In this part of the book, you’ll learn about data wrangling, the art of getting your data into R in a useful form for visualization and modeling. Data wrangling is very important: without it you can’t work with your own data! There are three main parts to data wrangling:
This part of the book proceeds as follows:
In Chapter 7, you’ll learn about the variant of the data frame that we use in this book: the tibble. You’ll learn what makes them different from regular data frames, and how you can construct them “by hand.”
In Chapter 8, you’ll learn how to get your data from disk and into R. We’ll focus on plain-text rectangular formats, but will give you pointers to packages that help with other types of data.

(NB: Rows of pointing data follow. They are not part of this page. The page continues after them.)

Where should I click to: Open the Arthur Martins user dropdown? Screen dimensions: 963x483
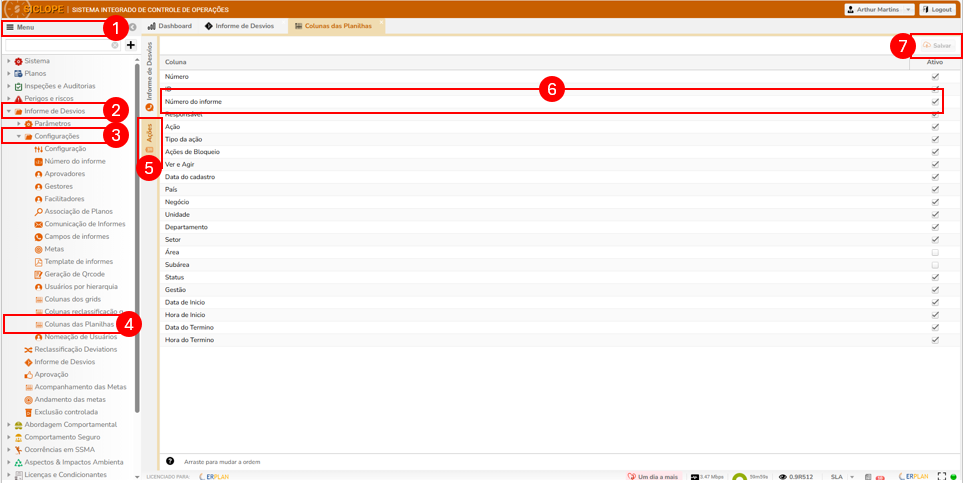point(879,9)
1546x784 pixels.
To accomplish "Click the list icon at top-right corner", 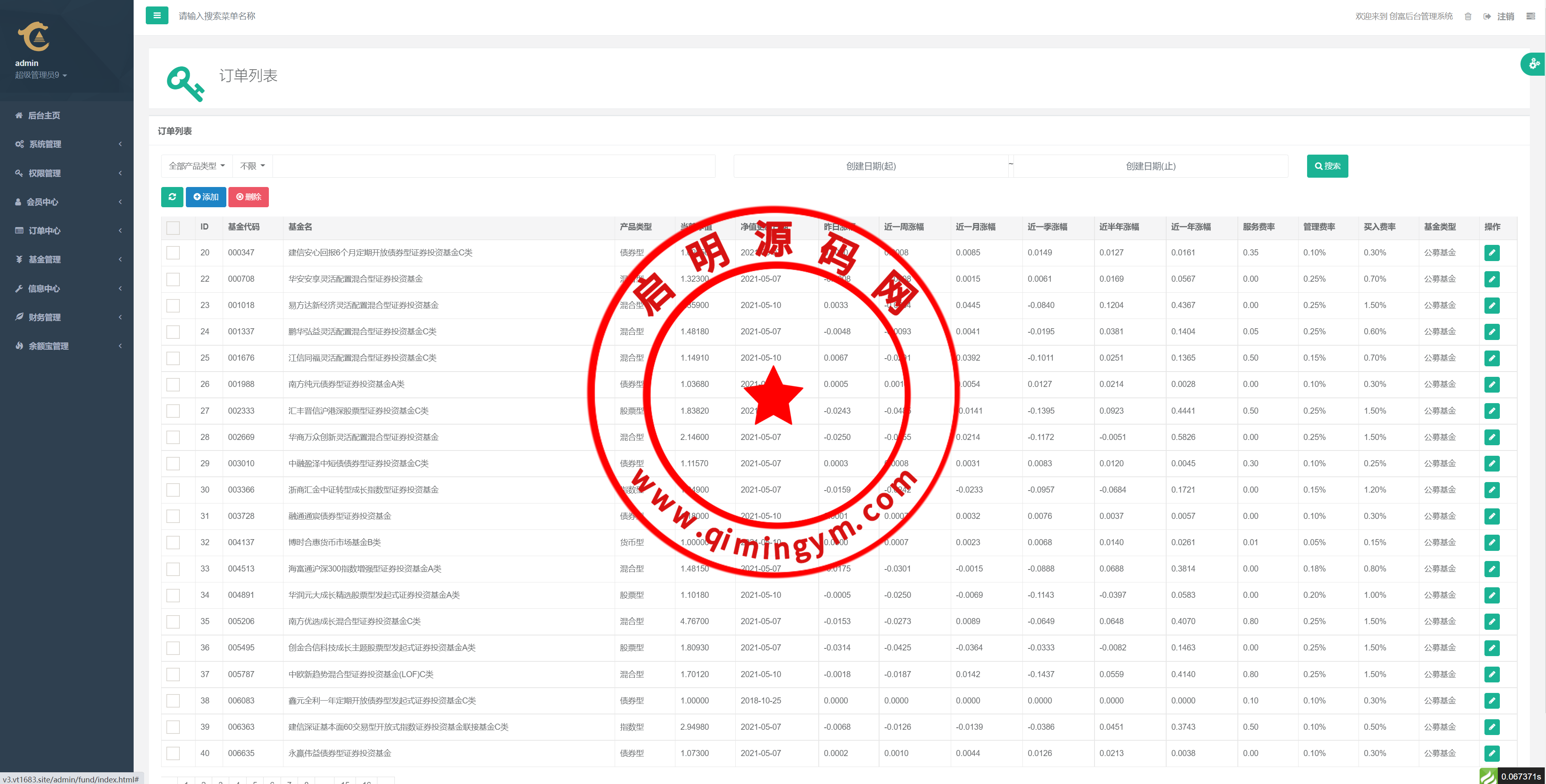I will (x=1530, y=16).
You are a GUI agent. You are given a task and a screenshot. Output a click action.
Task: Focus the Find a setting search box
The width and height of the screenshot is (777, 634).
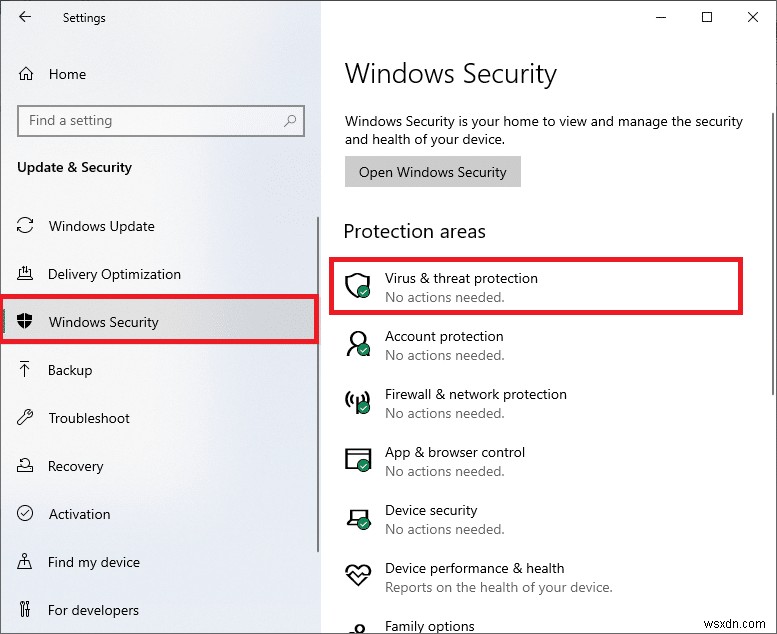(x=150, y=121)
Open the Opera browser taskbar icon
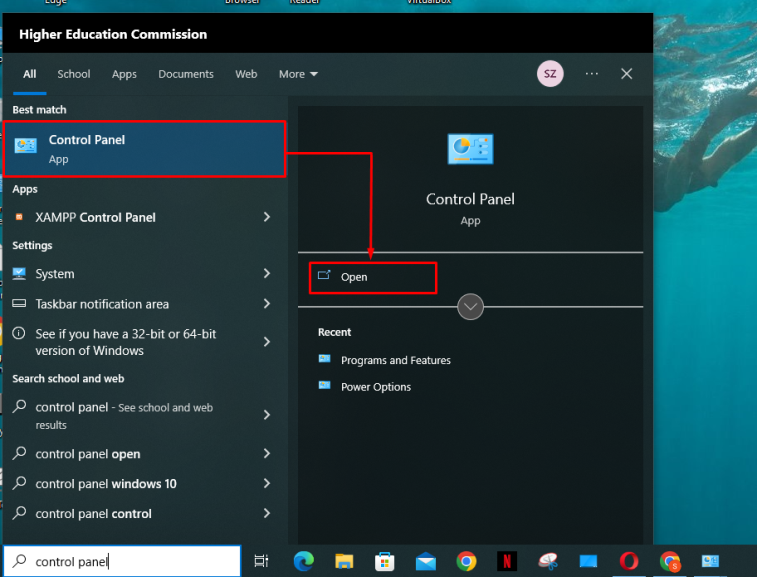The height and width of the screenshot is (577, 757). (629, 561)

In Chapter 9, you’ll learn about tidy data, a consistent way of storing your data that makes transformation, visualization, and modeling easier. You’ll learn the underlying principles, and how to get your data into a tidy form.
Data wrangling also encompasses data transformation, which you’ve already learned a little about. Now we’ll focus on new skills for three specific types of data you will frequently encounter in practice:
Chapter 10 will give you tools for working with multiple interrelated datasets.
Chapter 11 will introduce regular expressions, a powerful tool for manipulating strings.
Chapter 12 will show you how R stores categorical data. They are used when a variable has a fixed set of possible values, or when you want to use a nonalphabetical ordering of a string.
Chapter 13 will give you the key tools for working with dates and date-times.